The process for Life Death Time Eternal took Tuka far less time than usual. “I really only had a window of time to do this solo album while I was touring with Thundas,” he says. “It was a really intense, busy time and I didn’t see a lot of people. I was either in front of heaps of people performing or I was with myself or one other producer in a room going ham on beats whenever I had free time. It was a great experience. I came out of [Thundamentals’ album] So We Can Remember with so much energy coming through me; I didn’t stop writing. Two days after I finished, I started writing again. I felt like I shouldn’t stop, and I’m glad I didn’t, now this is done.”

The balance between Tuckerman’s two projects has shifted in light of this new release, he says. “In the past – because I’ve been going pretty much solo album, Thundas album, solo album, Thundas album for the last couple of years – usually, there is solid time off in between. But that last Thunda record really had a lot of activity happening, and to be honest, we want to pretty much put another record out as soon as possible anyway.”

However, working away from the Thundamentals group tends to result in some interesting developments for Tuckerman himself.

“The big reason I do the solo stuff is that I go away and test myself, so when we get back to Thundas I can bring more tools to the table,” he explains. “With this album – usually I produce a lot of it myself, but this time I didn’t have the time to produce the music, so I wrote it in my head and went to producers and started from scratch. Usually in hip hop you get a beat or a sample which starts it, and that’s the initial idea of the song, but I kind of didn’t have the time, and I wanted to approach it [from] a songwriting perspective. So I think of the song in my head first, find the initial idea off my own back, rather than starting with a sample or getting a beat off a producer.”

Thematically, Life Death Time Eternal represents something of an epiphany for Tuckerman. “I kind of loosely based the album around the idea of duality, kind of around a thought I had,” he says. “We could talk about duality all day, but essentially I didn’t want to put a yin and yang on the album cover and spoon-feed people, so I made it Life Death Time Eternal, so that people can read into it that it might be about that.

“Within every song there’s a positive and negative that I’m talking about. It’s quite ironic, that positive and negative, because the epiphany I had to start writing the album is from how that Thundamentals song ‘Smiles Don’t Lie’went. I was listening to it one day, and was thinking about how if I hadn’t had this heartbreaking relationship that had made me write that song – that’s one of Thundamentals’ most famous songs – I wouldn’t have been able to fulfil a lot of life goals in my career.”

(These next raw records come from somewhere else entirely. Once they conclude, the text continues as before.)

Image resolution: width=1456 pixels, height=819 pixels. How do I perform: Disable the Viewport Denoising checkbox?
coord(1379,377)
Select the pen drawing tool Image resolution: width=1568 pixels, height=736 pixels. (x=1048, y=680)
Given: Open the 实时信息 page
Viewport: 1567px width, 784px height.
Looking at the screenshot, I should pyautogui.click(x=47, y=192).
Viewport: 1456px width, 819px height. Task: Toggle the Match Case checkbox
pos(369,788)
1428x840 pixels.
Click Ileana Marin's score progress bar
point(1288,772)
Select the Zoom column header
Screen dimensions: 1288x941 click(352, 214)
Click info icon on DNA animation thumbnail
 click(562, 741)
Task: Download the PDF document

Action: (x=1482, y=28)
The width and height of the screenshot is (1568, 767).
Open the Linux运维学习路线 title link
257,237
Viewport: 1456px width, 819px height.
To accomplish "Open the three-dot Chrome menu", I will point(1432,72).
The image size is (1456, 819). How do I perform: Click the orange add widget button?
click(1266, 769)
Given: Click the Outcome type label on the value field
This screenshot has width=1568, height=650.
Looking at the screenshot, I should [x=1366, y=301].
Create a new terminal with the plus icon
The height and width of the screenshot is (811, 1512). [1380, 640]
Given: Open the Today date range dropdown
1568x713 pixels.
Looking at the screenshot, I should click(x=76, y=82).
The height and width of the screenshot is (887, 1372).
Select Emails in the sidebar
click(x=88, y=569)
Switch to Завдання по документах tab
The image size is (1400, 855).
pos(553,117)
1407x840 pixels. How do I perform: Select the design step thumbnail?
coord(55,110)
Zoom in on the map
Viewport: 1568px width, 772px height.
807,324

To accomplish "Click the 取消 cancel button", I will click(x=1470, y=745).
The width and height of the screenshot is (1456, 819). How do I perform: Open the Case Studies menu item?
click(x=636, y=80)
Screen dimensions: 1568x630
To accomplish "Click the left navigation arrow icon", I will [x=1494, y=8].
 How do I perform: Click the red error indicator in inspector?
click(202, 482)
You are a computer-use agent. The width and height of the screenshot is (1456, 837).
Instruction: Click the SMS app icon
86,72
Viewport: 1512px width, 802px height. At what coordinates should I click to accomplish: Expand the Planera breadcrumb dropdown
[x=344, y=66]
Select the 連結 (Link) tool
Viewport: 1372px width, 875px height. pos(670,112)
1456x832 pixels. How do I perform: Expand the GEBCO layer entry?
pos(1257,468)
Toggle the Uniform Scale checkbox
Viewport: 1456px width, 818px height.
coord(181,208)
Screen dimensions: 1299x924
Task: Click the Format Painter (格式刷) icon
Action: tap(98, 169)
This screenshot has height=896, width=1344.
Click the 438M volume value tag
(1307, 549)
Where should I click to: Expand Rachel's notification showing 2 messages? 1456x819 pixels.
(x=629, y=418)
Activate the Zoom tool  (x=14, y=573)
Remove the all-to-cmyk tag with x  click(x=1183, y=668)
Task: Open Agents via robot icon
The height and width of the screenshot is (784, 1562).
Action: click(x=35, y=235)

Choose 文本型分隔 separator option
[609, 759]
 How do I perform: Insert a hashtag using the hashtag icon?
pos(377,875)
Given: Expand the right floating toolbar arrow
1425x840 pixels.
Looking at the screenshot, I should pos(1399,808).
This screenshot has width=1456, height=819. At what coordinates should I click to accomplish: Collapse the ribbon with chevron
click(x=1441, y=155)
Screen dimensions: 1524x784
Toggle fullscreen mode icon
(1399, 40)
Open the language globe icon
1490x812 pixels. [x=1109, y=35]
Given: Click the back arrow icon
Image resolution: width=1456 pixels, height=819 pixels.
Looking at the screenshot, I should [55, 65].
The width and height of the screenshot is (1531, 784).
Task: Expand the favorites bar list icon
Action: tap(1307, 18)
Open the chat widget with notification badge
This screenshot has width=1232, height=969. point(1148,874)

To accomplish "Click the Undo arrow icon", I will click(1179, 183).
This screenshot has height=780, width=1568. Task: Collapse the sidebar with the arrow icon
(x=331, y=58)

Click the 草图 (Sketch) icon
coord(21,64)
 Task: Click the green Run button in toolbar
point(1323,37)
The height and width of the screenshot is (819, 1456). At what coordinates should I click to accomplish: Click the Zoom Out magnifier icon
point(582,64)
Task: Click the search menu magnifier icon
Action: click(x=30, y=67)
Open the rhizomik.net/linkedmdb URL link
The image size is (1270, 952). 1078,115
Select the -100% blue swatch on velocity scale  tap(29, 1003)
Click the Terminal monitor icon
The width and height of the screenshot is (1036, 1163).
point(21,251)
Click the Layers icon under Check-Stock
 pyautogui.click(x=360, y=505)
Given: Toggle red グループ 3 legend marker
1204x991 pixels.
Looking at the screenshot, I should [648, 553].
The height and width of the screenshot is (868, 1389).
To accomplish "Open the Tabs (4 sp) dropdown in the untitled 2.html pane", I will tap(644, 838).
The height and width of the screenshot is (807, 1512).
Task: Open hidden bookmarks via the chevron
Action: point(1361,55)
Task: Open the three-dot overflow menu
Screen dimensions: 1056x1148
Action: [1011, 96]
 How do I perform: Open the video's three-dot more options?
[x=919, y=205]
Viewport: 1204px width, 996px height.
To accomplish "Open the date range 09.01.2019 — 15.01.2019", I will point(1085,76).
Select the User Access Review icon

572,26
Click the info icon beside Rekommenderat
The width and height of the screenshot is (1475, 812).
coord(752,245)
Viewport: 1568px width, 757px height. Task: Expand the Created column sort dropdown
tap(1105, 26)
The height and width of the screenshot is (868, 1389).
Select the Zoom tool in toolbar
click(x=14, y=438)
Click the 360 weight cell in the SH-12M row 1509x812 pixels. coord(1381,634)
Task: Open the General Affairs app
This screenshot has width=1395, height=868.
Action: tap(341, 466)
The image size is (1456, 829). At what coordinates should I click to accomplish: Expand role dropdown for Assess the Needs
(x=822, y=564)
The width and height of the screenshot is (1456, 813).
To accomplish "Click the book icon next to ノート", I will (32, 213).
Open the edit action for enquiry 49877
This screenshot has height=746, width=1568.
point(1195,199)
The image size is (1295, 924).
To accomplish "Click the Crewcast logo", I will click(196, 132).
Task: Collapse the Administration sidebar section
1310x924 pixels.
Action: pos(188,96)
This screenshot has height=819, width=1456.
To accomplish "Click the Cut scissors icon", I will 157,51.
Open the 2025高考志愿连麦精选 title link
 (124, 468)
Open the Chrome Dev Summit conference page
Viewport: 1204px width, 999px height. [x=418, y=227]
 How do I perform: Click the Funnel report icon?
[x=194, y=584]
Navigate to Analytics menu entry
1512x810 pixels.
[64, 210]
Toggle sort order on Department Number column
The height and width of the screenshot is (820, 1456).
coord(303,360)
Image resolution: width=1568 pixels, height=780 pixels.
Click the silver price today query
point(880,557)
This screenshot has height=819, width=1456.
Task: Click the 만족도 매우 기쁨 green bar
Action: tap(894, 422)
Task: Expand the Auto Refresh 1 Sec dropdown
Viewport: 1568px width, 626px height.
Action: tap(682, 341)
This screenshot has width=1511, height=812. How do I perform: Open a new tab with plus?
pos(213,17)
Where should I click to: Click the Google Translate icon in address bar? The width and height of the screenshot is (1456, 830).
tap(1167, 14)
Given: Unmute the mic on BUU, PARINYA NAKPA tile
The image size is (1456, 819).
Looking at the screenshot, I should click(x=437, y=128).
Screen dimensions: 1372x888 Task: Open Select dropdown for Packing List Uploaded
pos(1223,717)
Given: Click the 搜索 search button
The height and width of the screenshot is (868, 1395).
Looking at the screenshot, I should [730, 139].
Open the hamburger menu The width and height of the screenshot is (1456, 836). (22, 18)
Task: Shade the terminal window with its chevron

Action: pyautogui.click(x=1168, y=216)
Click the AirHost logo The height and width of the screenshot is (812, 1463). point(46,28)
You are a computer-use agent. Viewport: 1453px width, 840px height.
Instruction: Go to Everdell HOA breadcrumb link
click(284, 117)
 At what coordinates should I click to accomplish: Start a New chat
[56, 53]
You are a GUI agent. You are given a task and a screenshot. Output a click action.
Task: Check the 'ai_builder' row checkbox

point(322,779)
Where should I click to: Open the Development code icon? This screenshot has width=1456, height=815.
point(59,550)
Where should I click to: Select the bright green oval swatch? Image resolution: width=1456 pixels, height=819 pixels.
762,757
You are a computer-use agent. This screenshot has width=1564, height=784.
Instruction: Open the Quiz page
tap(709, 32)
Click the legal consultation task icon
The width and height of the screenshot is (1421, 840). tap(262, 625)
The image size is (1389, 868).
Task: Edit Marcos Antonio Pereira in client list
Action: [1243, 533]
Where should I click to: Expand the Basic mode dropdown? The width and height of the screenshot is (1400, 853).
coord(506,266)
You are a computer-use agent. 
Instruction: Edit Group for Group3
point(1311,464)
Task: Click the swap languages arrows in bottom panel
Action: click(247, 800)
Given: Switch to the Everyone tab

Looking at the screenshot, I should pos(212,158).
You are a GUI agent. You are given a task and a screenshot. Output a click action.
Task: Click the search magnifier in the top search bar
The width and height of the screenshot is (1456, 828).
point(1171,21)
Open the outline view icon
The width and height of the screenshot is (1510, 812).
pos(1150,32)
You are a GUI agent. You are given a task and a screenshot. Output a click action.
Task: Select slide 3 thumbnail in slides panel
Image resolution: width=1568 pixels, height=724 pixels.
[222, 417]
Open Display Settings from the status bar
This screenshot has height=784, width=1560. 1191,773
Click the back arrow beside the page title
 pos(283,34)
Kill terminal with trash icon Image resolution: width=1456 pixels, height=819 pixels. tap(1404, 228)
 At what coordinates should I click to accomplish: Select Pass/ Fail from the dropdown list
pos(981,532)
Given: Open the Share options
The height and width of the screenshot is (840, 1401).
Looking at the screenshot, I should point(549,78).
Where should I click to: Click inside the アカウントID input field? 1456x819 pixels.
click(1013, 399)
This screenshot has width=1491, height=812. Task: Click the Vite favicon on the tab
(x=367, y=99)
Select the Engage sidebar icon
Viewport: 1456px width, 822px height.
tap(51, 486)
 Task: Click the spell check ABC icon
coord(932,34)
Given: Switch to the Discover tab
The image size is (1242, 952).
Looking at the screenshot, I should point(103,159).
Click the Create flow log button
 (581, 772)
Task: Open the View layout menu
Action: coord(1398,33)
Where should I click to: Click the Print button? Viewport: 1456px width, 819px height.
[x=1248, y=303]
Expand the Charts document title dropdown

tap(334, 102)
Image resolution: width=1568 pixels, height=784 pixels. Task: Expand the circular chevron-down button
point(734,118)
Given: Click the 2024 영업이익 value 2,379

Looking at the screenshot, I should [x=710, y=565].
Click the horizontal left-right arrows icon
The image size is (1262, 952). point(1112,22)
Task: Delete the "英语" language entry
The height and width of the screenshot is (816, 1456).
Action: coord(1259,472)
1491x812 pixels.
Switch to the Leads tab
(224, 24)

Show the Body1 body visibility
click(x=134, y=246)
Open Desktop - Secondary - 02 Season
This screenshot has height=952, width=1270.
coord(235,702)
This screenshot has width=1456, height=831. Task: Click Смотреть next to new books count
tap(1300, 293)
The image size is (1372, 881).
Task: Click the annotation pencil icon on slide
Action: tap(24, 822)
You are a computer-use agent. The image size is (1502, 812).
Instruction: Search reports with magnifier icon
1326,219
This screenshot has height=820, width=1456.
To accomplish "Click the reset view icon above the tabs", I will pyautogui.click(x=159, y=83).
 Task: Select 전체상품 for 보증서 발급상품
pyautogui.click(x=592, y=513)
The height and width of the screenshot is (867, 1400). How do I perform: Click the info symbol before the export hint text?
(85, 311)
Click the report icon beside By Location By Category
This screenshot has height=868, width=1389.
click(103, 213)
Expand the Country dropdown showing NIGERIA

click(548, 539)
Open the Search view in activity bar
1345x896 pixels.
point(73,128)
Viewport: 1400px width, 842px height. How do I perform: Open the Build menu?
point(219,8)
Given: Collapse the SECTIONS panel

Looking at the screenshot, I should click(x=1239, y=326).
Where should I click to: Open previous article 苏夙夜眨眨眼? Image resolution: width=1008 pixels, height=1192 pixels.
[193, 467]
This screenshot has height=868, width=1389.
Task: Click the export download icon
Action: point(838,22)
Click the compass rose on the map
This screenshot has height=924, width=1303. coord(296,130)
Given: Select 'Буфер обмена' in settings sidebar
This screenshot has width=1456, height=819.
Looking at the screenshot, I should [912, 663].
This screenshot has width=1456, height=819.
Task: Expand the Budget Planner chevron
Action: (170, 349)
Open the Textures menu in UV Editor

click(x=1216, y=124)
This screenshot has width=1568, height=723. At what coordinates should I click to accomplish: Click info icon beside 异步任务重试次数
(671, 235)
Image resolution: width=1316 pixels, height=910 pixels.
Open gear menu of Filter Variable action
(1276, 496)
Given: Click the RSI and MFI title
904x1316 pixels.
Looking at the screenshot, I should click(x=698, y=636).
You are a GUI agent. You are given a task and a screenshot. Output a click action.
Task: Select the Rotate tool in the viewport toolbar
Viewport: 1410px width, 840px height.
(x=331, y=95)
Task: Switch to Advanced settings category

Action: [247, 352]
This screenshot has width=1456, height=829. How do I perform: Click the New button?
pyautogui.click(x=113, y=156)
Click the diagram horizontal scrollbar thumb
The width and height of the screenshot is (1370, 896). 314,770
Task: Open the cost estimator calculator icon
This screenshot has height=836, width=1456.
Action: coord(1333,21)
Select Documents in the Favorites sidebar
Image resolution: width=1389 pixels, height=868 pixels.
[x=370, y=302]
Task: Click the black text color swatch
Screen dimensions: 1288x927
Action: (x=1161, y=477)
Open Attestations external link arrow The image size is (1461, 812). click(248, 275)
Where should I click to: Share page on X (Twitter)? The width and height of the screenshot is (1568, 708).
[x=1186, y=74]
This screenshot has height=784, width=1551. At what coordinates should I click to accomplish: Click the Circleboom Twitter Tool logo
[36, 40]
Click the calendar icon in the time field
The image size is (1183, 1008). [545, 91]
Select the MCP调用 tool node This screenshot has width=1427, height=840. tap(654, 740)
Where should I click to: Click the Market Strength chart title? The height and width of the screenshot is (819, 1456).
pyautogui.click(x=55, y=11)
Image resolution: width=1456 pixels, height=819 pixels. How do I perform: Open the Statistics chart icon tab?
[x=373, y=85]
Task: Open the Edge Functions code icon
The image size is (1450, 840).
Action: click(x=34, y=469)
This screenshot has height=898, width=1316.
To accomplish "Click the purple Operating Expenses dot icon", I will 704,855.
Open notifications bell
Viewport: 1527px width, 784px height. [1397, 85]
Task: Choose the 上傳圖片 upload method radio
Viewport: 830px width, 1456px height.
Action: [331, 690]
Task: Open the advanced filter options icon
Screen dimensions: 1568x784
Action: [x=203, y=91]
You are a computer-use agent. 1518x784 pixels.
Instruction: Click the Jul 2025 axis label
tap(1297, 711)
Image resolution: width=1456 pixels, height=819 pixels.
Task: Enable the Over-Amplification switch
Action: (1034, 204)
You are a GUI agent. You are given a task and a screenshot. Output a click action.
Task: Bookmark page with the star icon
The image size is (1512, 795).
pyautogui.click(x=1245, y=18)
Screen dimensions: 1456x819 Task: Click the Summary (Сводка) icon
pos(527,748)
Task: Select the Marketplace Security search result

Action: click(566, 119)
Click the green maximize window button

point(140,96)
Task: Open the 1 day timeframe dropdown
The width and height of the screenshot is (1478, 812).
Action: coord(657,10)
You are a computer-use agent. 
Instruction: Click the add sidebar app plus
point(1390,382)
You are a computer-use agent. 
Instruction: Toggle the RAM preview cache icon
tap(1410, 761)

He pauses. “From that failure I got a success. I was just thinking about the duality of that and how humans have really complex emotions, and there’s grey space between that success and failure, love and hate. I started researching duality and psychology within emotional standpoints and I found it fascinating, so when I approached the songs I took the thought that it’s not necessarily ironic that we have these opposing emotions – it’s just a complex system.”

No matter what happens down the track for Tuka as a soloist, he’ll always be looking forward to reuniting with his Thundamentals pals.

“The thing about Thundas is we’re all friends before we’re musos,” he says. “We sit in roles for some songs, but with other songs it’s not a big ego thing to switch it up enough and for another member to do a different role. Morgan [Jones, AKA DJ Morgs] has – when he is in the room – input on choruses vocally.

“For a band to really work, you have to drop the ego and people actually have to say what they want to hear. I’m not that worried about the songwriting process – in fact, I’m kind of looking forward to going back to worrying over beats again and not worrying over the music.”

Tuka photo by Cole Bennetts

Tuka’s release Life Death Time Eternal is out Friday July 10 through EMI/Universal.